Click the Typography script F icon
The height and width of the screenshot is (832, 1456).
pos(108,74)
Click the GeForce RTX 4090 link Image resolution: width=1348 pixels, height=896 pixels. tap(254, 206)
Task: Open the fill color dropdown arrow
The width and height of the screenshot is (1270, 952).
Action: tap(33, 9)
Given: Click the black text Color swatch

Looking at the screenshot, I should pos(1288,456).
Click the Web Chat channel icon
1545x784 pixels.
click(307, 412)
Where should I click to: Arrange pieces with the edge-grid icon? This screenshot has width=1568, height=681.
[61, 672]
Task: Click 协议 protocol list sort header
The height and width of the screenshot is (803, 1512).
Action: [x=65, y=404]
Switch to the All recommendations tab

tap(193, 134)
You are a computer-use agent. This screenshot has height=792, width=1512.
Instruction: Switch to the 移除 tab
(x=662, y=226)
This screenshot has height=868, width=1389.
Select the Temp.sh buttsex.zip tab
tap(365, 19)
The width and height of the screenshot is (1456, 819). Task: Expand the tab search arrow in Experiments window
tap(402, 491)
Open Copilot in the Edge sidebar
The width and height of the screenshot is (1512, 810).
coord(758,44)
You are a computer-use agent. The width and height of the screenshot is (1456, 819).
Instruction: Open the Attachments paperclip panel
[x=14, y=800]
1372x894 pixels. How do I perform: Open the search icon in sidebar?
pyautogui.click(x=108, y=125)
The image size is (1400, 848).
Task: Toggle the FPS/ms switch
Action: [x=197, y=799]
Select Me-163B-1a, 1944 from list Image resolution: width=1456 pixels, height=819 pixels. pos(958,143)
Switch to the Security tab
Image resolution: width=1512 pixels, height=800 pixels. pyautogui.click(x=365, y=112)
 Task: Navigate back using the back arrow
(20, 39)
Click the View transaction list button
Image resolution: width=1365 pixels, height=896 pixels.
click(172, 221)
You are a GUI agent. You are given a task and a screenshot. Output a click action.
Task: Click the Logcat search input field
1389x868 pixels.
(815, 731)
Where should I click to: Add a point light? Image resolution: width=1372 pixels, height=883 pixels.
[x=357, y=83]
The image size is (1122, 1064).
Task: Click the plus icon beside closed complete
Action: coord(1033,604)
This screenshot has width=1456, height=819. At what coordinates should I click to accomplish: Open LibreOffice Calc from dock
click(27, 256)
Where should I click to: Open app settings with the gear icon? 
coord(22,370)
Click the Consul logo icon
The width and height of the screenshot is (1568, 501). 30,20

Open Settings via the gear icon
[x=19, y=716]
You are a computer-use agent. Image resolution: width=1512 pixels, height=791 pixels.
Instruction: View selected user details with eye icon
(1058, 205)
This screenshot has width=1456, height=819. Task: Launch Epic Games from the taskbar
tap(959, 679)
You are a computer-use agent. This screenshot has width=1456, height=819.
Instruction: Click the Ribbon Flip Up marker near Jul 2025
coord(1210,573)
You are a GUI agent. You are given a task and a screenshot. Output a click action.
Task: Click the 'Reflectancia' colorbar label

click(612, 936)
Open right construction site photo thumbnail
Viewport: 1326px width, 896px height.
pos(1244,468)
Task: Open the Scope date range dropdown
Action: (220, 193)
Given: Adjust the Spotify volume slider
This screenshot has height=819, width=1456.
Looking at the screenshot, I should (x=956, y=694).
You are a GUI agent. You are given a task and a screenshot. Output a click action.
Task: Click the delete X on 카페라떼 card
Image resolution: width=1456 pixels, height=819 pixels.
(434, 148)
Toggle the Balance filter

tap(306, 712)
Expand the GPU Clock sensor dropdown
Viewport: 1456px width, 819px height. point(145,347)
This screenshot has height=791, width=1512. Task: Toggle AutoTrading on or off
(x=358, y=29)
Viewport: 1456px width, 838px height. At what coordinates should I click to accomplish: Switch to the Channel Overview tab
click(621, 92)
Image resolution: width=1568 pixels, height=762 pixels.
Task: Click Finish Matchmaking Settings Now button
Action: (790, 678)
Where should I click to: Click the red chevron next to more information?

EXERCISE PROMPT
An exact copy of every entry above is required.

FINAL ANSWER
Click the Typography script F icon
The height and width of the screenshot is (832, 1456).
pos(108,74)
Click the GeForce RTX 4090 link Image resolution: width=1348 pixels, height=896 pixels. tap(254, 206)
Task: Open the fill color dropdown arrow
The width and height of the screenshot is (1270, 952).
Action: tap(33, 9)
Given: Click the black text Color swatch

Looking at the screenshot, I should pos(1288,456).
Click the Web Chat channel icon
1545x784 pixels.
click(307, 412)
Where should I click to: Arrange pieces with the edge-grid icon? This screenshot has width=1568, height=681.
[61, 672]
Task: Click 协议 protocol list sort header
The height and width of the screenshot is (803, 1512).
Action: [x=65, y=404]
Switch to the All recommendations tab

tap(193, 134)
You are a computer-use agent. This screenshot has height=792, width=1512.
Instruction: Switch to the 移除 tab
(x=662, y=226)
This screenshot has height=868, width=1389.
Select the Temp.sh buttsex.zip tab
tap(365, 19)
The width and height of the screenshot is (1456, 819). Task: Expand the tab search arrow in Experiments window
tap(402, 491)
Open Copilot in the Edge sidebar
The width and height of the screenshot is (1512, 810).
coord(758,44)
You are a computer-use agent. The width and height of the screenshot is (1456, 819).
Instruction: Open the Attachments paperclip panel
[x=14, y=800]
1372x894 pixels. How do I perform: Open the search icon in sidebar?
pyautogui.click(x=108, y=125)
The image size is (1400, 848).
Task: Toggle the FPS/ms switch
Action: [x=197, y=799]
Select Me-163B-1a, 1944 from list Image resolution: width=1456 pixels, height=819 pixels. pos(958,143)
Switch to the Security tab
Image resolution: width=1512 pixels, height=800 pixels. pyautogui.click(x=365, y=112)
 Task: Navigate back using the back arrow
(20, 39)
Click the View transaction list button
Image resolution: width=1365 pixels, height=896 pixels.
click(172, 221)
You are a GUI agent. You are given a task and a screenshot. Output a click action.
Task: Click the Logcat search input field
1389x868 pixels.
(815, 731)
Where should I click to: Add a point light? Image resolution: width=1372 pixels, height=883 pixels.
[x=357, y=83]
The image size is (1122, 1064).
Task: Click the plus icon beside closed complete
Action: coord(1033,604)
This screenshot has width=1456, height=819. At what coordinates should I click to accomplish: Open LibreOffice Calc from dock
click(27, 256)
Where should I click to: Open app settings with the gear icon? 
coord(22,370)
Click the Consul logo icon
The width and height of the screenshot is (1568, 501). 30,20

Open Settings via the gear icon
[x=19, y=716]
You are a computer-use agent. Image resolution: width=1512 pixels, height=791 pixels.
Instruction: View selected user details with eye icon
(1058, 205)
This screenshot has width=1456, height=819. Task: Launch Epic Games from the taskbar
tap(959, 679)
You are a computer-use agent. This screenshot has width=1456, height=819.
Instruction: Click the Ribbon Flip Up marker near Jul 2025
coord(1210,573)
You are a GUI agent. You are given a task and a screenshot. Output a click action.
Task: Click the 'Reflectancia' colorbar label

click(612, 936)
Open right construction site photo thumbnail
Viewport: 1326px width, 896px height.
pos(1244,468)
Task: Open the Scope date range dropdown
Action: (220, 193)
Given: Adjust the Spotify volume slider
This screenshot has height=819, width=1456.
Looking at the screenshot, I should (x=956, y=694).
You are a GUI agent. You are given a task and a screenshot. Output a click action.
Task: Click the delete X on 카페라떼 card
Image resolution: width=1456 pixels, height=819 pixels.
(434, 148)
Toggle the Balance filter

tap(306, 712)
Expand the GPU Clock sensor dropdown
Viewport: 1456px width, 819px height. point(145,347)
This screenshot has height=791, width=1512. Task: Toggle AutoTrading on or off
(x=358, y=29)
Viewport: 1456px width, 838px height. At what coordinates should I click to accomplish: Switch to the Channel Overview tab
click(621, 92)
Image resolution: width=1568 pixels, height=762 pixels.
Task: Click Finish Matchmaking Settings Now button
Action: (790, 678)
Where should I click to: Click the red chevron next to more information?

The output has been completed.